JAKARTA, KOMPAS—Penderita hipertensi dianjurkan untuk memodifikasi gaya hidupnya menjadi lebih sehat dibandingkan hanya mengandalkan obat dalam mengontrol tekanan darahnya. Hal itu disebabkan perilaku hidup tak sehat turut berpengaruh besar terhadap tekanan darah tinggi.
Ketua Panitia May Measurement Month, Bambang Widyantoro, dalam jumpa pers di Jakarta, Selasa (7/8/2018), mengatakan, berdasarkan hasil survei terhadap 70.000 orang yang diukur tekanan darahnya tahun 2017, ditemukan sekitar 20.000 orang dengan hipertensi, dan 12.000 orang di antaranya telah mengonsumsi obat antihipertensi.
Namun, dari 12.000 orang itu hanya separuhnya mampu mencapai target tekanan darah diinginkan. “Di antara mereka yang belum berhasil mengontrol tekanan darahnya, ada 2.800 orang di antaranya yang memiliki tekanan darah sistolik di atas 140 mmHg dan diastolik di atas 90 mmHg,” katanya.
Di antara mereka yang belum berhasil mengontrol tekanan darahnya, ada 2.800 orang di antaranya yang memiliki tekanan darah sistolik di atas 140 mmHg dan diastolik di atas 90 mmHg.
Oleh karena itu, penderita hipertensi dianjurkan untuk tidak hanya bergantung pada obat dalam mengontrol tekanan darahnya. Modifikasi gaya hidup sehat perlu dilakukan dengan tidak merokok, makan makanan yang sehat, atasi stres, dan olah raga teratur.
Perokok aktif
Hal itu disebabkan hasil survei menunjukkan masih ada 19 persen penderita hipertensi yang masih merokok aktif. Padahal, hipertensi meningkatkan risiko stroke 11 kali lebih tinggi dan serangan jantung koroner 8 kali lebih tinggi dibandingkan dengan mereka yang tekanan darahnya normal.
May Measurement Month merupakan program inisiatif International Society of Hypertenson (ISH) yang didukung World Hypertension League (WHL). Itu bertujuan untuk meningkatkan kesadaran masyarakat untuk mengukur tekanan darahnya. Program itu dilakukan dengan mengukur tekanan darah jutaan orang di dunia selama Mei, bulan di mana terdapat Hari Hipertensi Sedunia (17 Mei).
Di Indonesia, pada tahun 2017 penguukuran tekanan darah telah dilakukan pada 70.000 orang yang tersebar di 34 provinsi. Pada tahun 2018 jumlah orang yang diukur tekanan darahnya meningkat jadi 120.000.

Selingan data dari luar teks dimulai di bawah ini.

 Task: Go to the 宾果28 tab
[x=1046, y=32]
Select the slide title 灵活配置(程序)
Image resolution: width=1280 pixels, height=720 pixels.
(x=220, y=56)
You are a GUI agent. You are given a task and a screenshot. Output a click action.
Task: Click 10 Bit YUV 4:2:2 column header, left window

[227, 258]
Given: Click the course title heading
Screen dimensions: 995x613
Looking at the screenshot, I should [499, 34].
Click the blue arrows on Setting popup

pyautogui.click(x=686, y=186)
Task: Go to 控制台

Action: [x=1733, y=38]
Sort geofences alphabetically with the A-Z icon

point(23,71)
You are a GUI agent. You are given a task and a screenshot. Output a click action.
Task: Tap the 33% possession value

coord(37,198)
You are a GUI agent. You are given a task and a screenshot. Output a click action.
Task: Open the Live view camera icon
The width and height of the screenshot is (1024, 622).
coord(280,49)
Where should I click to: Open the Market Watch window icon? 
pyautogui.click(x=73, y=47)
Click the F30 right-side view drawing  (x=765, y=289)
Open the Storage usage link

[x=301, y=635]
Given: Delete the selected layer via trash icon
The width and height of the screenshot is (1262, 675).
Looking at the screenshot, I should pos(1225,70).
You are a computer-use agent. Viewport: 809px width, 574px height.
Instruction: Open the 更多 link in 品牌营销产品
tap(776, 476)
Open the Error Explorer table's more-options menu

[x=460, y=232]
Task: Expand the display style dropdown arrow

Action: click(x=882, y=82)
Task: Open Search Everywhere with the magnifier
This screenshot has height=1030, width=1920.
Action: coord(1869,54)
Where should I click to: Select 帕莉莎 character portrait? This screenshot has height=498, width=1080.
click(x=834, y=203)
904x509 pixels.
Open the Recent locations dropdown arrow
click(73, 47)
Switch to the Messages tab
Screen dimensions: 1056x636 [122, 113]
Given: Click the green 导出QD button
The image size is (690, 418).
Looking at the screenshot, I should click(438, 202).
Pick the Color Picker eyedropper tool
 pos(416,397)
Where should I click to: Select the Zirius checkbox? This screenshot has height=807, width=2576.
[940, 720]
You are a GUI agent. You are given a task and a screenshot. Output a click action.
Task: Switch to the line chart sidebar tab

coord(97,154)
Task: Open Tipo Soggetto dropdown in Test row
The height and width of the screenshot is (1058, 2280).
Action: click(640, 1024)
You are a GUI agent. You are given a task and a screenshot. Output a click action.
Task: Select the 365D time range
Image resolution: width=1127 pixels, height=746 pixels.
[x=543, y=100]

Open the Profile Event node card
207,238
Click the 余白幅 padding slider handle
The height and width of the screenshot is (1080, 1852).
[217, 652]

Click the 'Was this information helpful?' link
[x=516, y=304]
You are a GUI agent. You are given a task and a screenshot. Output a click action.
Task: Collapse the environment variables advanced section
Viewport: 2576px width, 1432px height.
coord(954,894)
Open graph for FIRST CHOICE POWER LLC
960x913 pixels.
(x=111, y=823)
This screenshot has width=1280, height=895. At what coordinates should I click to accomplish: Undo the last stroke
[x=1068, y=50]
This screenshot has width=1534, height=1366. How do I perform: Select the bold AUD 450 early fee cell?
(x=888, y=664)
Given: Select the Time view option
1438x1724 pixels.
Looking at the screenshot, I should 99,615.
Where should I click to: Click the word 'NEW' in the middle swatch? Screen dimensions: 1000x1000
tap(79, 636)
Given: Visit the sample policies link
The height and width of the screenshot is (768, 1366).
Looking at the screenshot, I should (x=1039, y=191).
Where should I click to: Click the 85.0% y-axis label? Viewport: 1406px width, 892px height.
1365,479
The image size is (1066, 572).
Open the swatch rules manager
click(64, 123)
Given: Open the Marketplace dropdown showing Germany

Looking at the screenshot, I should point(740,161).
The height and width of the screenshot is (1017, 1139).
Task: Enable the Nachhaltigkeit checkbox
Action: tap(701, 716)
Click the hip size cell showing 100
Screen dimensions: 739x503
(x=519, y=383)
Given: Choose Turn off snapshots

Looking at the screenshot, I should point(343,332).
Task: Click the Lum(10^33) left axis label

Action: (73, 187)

Ketua Perhimpunan Dokter Hipertensi Indonesia (InaSH) Tunggul Situmorang, mengatakan, setiap peningkatan tekanan darah baik sistolik maupun diastolik 20/10 mmHg meningkatkan risiko penyakit kardiovaskular dua kali lipat. Bersama diabetes melitus, hipertensi menjadi faktor risiko dominan penyakit kardiovaskular seperti stroke dan penyakit jantung.
Sementara data Indonesia Renal Registry (IRN) tahun 2015, menunjukkan, 35 persen pasien yang menjalani hemodialisis hipertensi dan 25 persen mengalami diabetes melitus.
Menurut Tunggul, tekanan darah tidak pernah statis. Tekanan darah bukanlah angka melainkan gelombang atau kumpulan angka-angka. Itu menjelaskan mengapa antara satu pengukuran dengan yang lain pada orang yang sama bisa berbeda. Berdasarkan panduan dari organisasi profesi kedokteran di Amerika dan Eropa, pengukuran sendiri tekanan darah di rumah sebagai langkah penapisan penyakit lebih baik daripada pengukuran di tempat lain.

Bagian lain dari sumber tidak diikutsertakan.